What is asked >>
(1) List every sentence in the interview below about Seattle's $15 wage order that ends with a question mark.
(2) Collect every line of the rows below that contains the word "card", matching case exactly.

Text provided >>
- - - - -
This executive order, regarding public workers, talks about “development of a minimum $15 per hour minimum wage …” How much of a concrete commitment is embodied in this order, in terms of public workers actually getting to $15 an hour in the foreseeable future?
We are dealing with city employees, and there’s about 600 who are making less than $15 an hour. And the estimate at this point is that would cost the city about $700,000. And I believe, with council approval, that we will be able to do it in a very short time, in the next several months.
Where will that $700,000 come from?
It appears — and again, signing the executive order was signing an order instructing our new budget staff to begin the research — but it appears that the city, Seattle itself has been moving out of the recession faster than the rest of Washington state, and it appears we can find it within existing revenue.
People who are among those 600 workers, how much confidence should they have that a year from now they will be making that $15 an hour?
They should have confidence that they will be making it in the next several months.
The wage standard or workers Seattle employs directly — what’s the significance of that for the city of Seattle?
Seattle is a city that is booming. And one of the downsides of the boom — and it’s a blessing to have an economic boom, don’t get me wrong. But one of the — one of the byproducts, I guess is a better word – is a city that’s becoming less and less affordable for average-wage, but particularly for lower-wage workers.
- - - - -
Data shown >>
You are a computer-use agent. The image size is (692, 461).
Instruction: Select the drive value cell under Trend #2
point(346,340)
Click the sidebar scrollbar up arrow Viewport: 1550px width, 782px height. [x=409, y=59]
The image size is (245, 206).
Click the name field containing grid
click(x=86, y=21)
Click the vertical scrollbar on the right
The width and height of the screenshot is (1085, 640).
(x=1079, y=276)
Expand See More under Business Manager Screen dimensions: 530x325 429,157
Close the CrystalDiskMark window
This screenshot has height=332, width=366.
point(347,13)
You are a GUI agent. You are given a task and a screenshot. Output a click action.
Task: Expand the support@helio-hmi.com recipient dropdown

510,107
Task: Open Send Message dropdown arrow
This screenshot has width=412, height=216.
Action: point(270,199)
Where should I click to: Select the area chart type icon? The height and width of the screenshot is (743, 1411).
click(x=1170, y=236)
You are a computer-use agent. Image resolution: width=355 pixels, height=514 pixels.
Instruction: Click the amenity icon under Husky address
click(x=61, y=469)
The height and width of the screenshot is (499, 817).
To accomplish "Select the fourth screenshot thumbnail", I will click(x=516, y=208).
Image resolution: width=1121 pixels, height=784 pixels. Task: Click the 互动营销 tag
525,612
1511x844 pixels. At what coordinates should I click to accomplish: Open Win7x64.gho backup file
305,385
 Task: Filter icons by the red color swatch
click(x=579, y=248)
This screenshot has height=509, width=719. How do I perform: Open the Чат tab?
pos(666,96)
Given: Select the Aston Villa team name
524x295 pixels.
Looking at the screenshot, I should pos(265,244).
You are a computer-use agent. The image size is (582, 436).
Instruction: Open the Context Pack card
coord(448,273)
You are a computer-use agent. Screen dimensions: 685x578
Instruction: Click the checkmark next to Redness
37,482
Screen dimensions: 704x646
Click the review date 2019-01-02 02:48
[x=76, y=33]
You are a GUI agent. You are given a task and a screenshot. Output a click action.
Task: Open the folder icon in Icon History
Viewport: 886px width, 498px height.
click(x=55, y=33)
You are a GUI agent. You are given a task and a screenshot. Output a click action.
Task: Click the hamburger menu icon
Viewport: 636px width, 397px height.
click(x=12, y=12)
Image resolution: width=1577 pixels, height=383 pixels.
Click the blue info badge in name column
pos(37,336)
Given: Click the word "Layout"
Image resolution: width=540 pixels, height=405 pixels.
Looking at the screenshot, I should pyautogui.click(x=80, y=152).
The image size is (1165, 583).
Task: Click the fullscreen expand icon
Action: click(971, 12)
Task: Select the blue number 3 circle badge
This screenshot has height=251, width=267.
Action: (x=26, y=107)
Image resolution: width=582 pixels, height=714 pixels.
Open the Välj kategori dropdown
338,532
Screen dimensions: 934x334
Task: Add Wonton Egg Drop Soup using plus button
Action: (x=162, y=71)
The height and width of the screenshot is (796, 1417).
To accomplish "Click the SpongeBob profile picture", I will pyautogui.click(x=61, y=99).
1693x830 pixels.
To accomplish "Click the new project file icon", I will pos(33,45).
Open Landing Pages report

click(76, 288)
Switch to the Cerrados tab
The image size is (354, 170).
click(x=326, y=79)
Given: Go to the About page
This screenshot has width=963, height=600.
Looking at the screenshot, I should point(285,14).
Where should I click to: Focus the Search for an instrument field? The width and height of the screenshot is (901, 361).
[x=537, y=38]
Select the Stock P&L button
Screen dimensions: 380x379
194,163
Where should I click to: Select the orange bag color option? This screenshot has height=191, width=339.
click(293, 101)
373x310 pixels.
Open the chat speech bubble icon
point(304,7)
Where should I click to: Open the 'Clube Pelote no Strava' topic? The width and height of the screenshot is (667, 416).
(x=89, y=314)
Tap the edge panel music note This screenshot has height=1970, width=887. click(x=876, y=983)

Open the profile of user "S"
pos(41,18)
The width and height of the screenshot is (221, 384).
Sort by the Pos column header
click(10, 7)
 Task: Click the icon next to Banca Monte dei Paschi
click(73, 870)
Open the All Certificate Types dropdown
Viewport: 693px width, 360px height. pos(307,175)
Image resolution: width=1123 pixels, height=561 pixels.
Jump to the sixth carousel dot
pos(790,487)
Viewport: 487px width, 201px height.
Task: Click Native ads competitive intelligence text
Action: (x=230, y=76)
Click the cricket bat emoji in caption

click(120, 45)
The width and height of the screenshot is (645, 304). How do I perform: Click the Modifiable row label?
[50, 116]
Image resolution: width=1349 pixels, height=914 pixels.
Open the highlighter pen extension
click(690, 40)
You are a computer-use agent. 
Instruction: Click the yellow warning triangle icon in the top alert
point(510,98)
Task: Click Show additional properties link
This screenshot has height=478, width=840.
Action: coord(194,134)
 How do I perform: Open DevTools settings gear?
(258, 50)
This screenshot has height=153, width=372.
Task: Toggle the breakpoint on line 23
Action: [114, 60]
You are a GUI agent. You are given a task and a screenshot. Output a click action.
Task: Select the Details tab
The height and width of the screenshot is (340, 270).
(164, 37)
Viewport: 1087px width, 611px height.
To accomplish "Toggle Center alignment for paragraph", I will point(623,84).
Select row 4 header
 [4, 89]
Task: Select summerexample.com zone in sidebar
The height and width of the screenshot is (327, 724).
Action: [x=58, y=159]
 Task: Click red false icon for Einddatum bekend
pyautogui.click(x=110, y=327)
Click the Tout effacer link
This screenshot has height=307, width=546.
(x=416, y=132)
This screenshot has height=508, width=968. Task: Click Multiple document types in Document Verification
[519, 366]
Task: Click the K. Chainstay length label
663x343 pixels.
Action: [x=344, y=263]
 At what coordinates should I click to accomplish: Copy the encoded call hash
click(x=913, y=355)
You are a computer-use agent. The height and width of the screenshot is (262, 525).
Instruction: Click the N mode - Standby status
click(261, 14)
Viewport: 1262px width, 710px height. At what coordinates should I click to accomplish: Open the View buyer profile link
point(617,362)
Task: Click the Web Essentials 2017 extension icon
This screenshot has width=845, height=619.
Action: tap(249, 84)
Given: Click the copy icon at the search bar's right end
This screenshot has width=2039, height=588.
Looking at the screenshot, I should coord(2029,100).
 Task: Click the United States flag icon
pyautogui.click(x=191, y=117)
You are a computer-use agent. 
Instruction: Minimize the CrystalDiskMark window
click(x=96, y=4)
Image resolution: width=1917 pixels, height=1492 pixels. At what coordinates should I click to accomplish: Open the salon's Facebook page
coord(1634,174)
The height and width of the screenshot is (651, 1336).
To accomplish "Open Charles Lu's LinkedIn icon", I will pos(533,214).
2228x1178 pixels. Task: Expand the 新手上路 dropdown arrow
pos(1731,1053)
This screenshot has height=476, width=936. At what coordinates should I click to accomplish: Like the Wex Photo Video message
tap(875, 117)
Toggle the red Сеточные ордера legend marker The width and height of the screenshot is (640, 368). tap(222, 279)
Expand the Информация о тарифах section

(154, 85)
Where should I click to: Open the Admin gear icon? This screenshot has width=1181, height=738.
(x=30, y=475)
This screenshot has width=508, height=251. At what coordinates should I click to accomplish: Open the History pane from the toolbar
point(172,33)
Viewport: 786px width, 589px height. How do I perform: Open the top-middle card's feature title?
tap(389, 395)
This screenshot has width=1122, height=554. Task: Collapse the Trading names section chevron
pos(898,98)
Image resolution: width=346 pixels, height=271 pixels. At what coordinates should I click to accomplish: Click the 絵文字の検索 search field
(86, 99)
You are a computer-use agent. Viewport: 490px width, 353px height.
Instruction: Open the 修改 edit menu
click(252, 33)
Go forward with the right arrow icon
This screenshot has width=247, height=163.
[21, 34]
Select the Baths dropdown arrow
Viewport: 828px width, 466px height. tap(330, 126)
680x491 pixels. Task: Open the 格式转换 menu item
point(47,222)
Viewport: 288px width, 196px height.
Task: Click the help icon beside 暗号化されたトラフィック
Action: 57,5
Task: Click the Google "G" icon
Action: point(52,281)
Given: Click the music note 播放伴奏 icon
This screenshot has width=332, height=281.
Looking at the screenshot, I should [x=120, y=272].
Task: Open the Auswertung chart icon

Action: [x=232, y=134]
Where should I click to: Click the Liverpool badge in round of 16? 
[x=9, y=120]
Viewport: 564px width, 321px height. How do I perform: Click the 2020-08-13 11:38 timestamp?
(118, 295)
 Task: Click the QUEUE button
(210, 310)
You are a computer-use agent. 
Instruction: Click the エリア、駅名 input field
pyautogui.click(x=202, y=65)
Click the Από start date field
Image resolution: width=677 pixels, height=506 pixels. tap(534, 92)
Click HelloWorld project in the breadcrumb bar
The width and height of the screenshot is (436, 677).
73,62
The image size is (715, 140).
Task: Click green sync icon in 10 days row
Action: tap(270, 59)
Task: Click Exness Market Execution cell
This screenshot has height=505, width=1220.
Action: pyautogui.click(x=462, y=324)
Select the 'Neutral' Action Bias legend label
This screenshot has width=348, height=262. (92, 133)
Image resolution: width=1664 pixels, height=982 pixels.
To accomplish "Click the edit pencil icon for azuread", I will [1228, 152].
- - - - -
Task responses >>
(1)
1. How much of a concrete commitment is embodied in this order, in terms of public workers actually getting to $15 an hour in the foreseeable future?
2. Where will that $700,000 come from?
3. People who are among those 600 workers, how much confidence should they have that a year from now they will be making that $15 an hour?
4. The wage standard or workers Seattle employs directly — what's the significance of that for the city of Seattle?

(2)
Instruction: Open the Context Pack card
Viewport: 786px width, 589px height. How do I perform: Open the top-middle card's feature title?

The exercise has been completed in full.